Cǐ shì nán zhī 此事難知
This Matter Is Hard to Know by 王好古 Wáng Hǎogǔ (zì Jìnzhī 進之, hào Hǎicáng 海藏, c. 1200 – c. 1308), late-Yuán physician of the Yìshuǐ 易水 lineage.
About the work
A two-juǎn (in some recensions one-juǎn) clinical-doctrinal treatise — Wáng Hǎogǔ’s mature systematic statement of the medical doctrine he had received in his youth from his teacher 李杲 Lǐ Gǎo (Dōngyuán 東垣, 1180–1251). The work’s title — Cǐ shì nán zhī “this matter is hard to know” — is taken from a phrase used by the Táng physician Xǔ Yìnzōng 許胤宗 quoted in the Hòuxù 後序: yī zhě, yì yě 醫者意也 (“the physician [knows the patient] by intuition”). The work is therefore framed as Wáng’s attempt to articulate in writing the intuitive dimension of Dōngyuán’s clinical doctrine — the dimension that ordinarily cannot be transmitted in writing but only “in the heart, in the spirit” (在乎心領而神會耳). The principal content of the work covers the wǔyùn liùqì 五運六氣 (five-circulatory-phase / six-seasonal-influence) framework, the yīnyáng shēngjiàng 陰陽升降 (rise-and-fall of yīnyáng) physiology, the zàngfǔ xūshí 臟腑虛實 (vacuity-and-repletion of the viscera-and-bowels), and the jīngluò shàngxià 經絡上下 (channel-network upper-and-lower) topology — the four-fold framework that defines the Yì-shuǐ-school clinical apparatus.
Prefaces
The hxwd _000.txt opens with the Hòuxù 後序 (postface) signed Chénghuà jiǎchén suì zhòngxià jìwàng Jīngnán yīrén shí 成化甲辰歲仲夏既望荊南一人識 — the day after the mid-summer full moon of Chénghuà 20 (1484), signed by “the single man of Jīngnán” (i.e. an anonymous Húběi / Húguǎng editor).
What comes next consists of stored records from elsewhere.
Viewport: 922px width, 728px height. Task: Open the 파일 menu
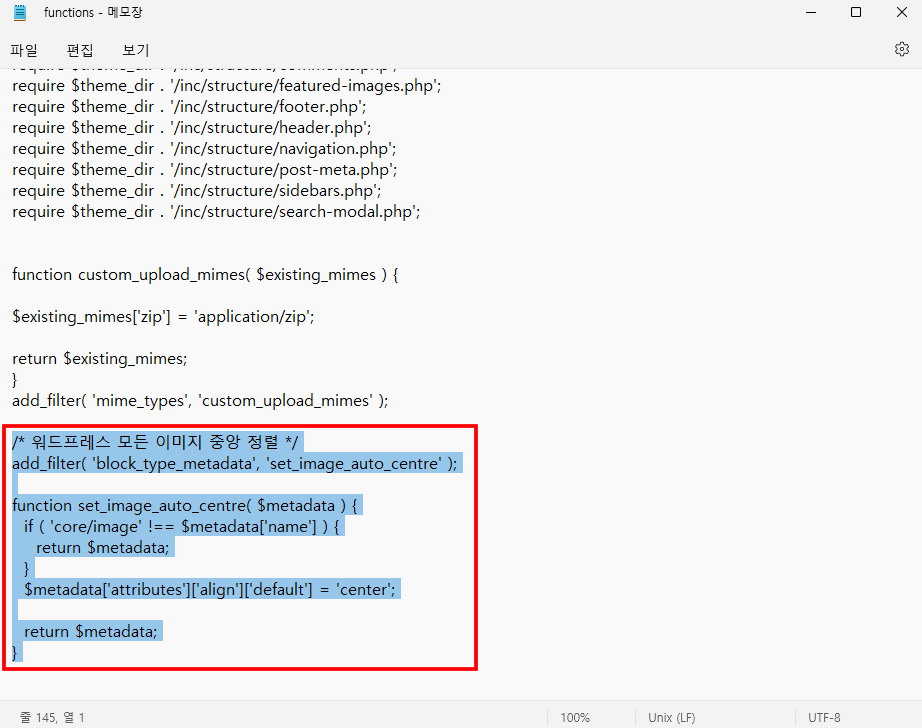point(24,50)
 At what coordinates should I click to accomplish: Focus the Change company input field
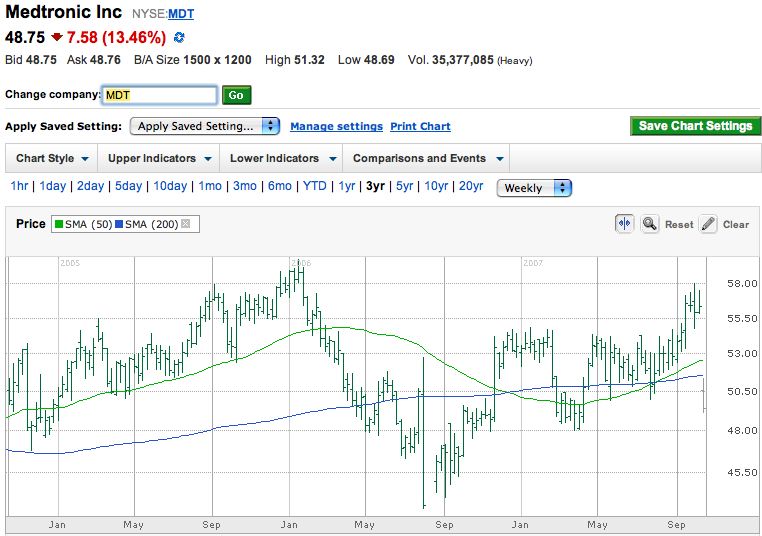(160, 95)
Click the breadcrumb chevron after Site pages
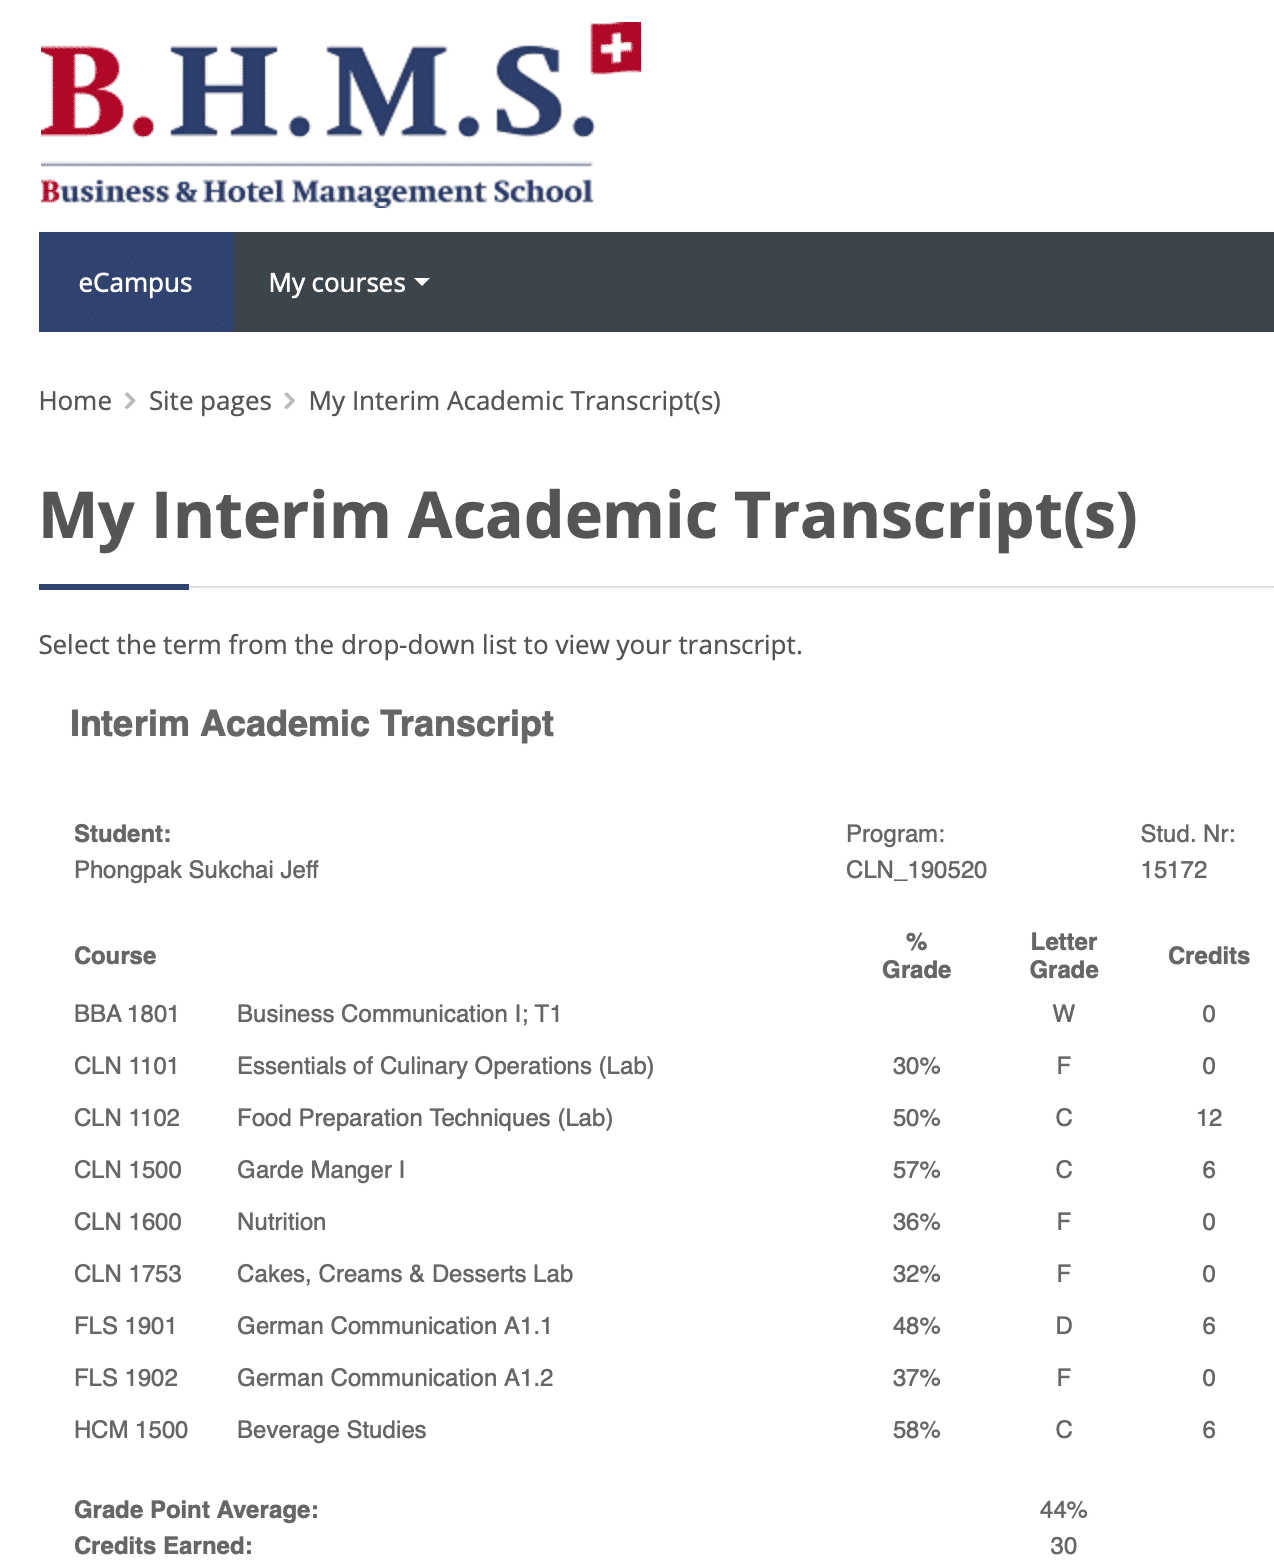Viewport: 1274px width, 1568px height. (x=290, y=401)
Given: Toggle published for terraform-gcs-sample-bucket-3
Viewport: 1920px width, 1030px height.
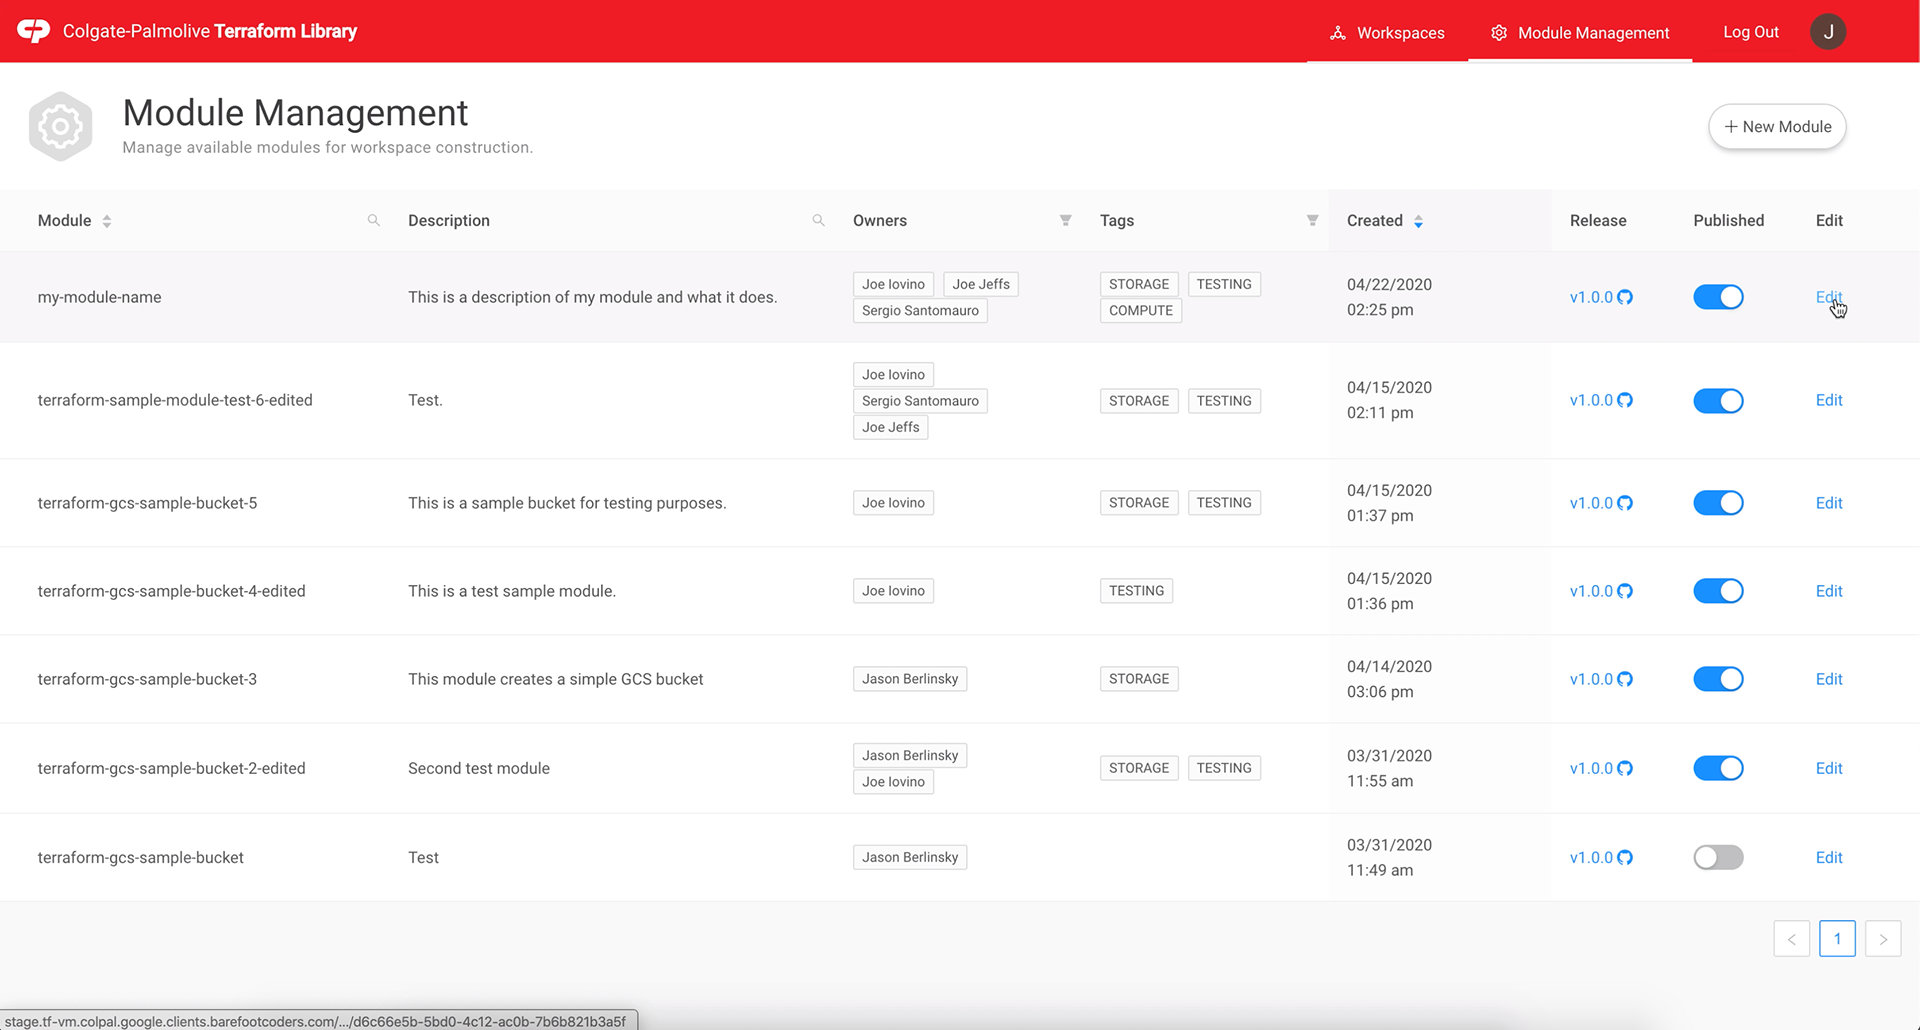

The postface reports that the editor’s “府” (princely household / prefecture) had previously printed the rest of Dōngyuán’s medical corpus and that the Cǐ shì nán zhī had now been received as a new addition and was being printed for the first time in this 1484 edition. The postface frames the work as the “marrow” 精髓 of the Dōngyuán transmission — the part that Dōngyuán’s direct disciples had received in oral teaching and only later articulated in writing.
Abstract
Wáng Hǎogǔ (Hǎicáng) was Lǐ Gǎo’s principal disciple together with Luó Tiānyì 羅天益 (KR3er052 Wèishēng bǎojiàn 衛生寶鑑) and a key transmitter of the Yìshuǐ school’s clinical doctrine into the late Yuán. His other principal works include the Yīlěi yuánróng 醫壘元戎 (KR3er033) and the Bānlùn cuìyīng 斑論萃英 (KR3er034). The composition of Cǐ shì nán zhī is conventionally dated to Zhìdà 1 = 1308, the close of Wáng’s life; the 1484 Jīng-nán-edition postface is the terminus ante quem of the work’s stable circulation in print. Wáng’s lifedates are not securely datable; the c. 1200 – c. 1308 bracket follows the modern Chinese-medicine consensus. The work circulated continuously from the Míng through the Qīng and is preserved in the Hǎiwài huíliú zhōngyī gǔjí cóngshū through Japanese collections.
Translations and research
For the Yì-shuǐ school and Dōng-yuán doctrine see the foundational discussions in Volker Scheid, Currents of Tradition in Chinese Medicine 1626–2006 (Eastland, 2007); for Wáng Hǎo-gǔ specifically see the relevant chapter in Yu Yong 余瀛鰲, Wáng Hǎo-gǔ yī-xué quán-shū 王好古醫學全書 (Zhōng-guó zhōng-yī-yào, 2005). No European-language standalone translation of the Cǐ shì nán zhī located.